Ensemble, ces trois groupes politiques disposent d'une majorité confortable d'environ 400 sièges sur un total de 720 eurodéputés.
Forts de ce calcul, les dirigeants européens PPE, S&D et Renew, ont commencé à discuter entre eux lundi soir, lors d'un sommet informel des 27, de l'attribution des "top jobs" de l'UE.
- "Surréaliste" -
Au grand dam de Mme Meloni qui a jugé "surréaliste" de ne pas être invitée à la table des négociations. "Les élections ont clairement déplacé le centre de gravité de l'Europe vers la droite", sans que cela ne change rien à la table des 27, a-t-elle déploré dans un entretien au quotidien italien Il Giornale.
Et la dirigeante compte bien se rattraper à l'occasion du prochain round de négociations, prévu les 27 et 28 juin à Bruxelles lors d'un nouveau sommet européen.
La bataille pour la troisième place n'est toutefois pas terminée. Il faudra attendre mercredi pour mesurer avec exactitude le rapport de forces entre ECR et Renew, à l'issue de la constitution formelle des groupes, et des derniers ralliements toujours possibles avant cette date.
Le paysage devrait donc être éclairci pour le sommet des 27 qui doit désigner les présidents de la Commission européenne, du Conseil européen, ainsi que le chef de la diplomatie européenne.
Ursula von der Leyen, soutenue par le PPE, paraît bien placée pour se voir confier un second mandat à la tête de la Commission européenne. Un accord s'est largement dessiné sur son nom lundi soir. Si ce choix est confirmé jeudi ou vendredi, elle devra encore recevoir l'approbation du Parlement européen.

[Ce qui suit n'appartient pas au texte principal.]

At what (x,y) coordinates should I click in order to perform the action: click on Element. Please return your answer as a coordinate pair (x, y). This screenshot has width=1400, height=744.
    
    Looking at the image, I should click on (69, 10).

La présidence du Conseil européen, qui rassemble les dirigeants des 27, devrait revenir à l'ancien Premier ministre socialiste portugais Antonio Costa, et le poste de cheffe de la diplomatie européenne à la Première ministre estonienne Kaja Kallas, membre de Renew.
- "Surprises" -
Ces décisions se prennent à la majorité qualifiée entre les 27 et Mme Meloni n'a, a priori, pas les moyens de s'y opposer. "Elle n'est pas faiseuse de rois, en aucune circonstance", a résumé un diplomate européen rompu aux négociations entre les Etats membres de l'UE.
Au Parlement européen, le camp de Mme Meloni, même associé au reste de l'extrême droite, dont le Rassemblement national français de Jordan Bardella ou le Fidesz de Viktor Orban, n'a pas la majorité.
Même si l'ECR devait confirmer sa troisième place, cela ne changerait pas l'équilibre au sein du Parlement, fait valoir une source parlementaire du PPE.
Pas de quoi cependant décourager Mme Meloni.
"Je pense que dans l'actuel parlement, sur plusieurs dossiers, nous verrons qu'il peut y avoir un changement dans les sujets traités, dans les priorités, dans la façon de considérer certaines politiques", a-t-elle affirmé, promettant des "surprises".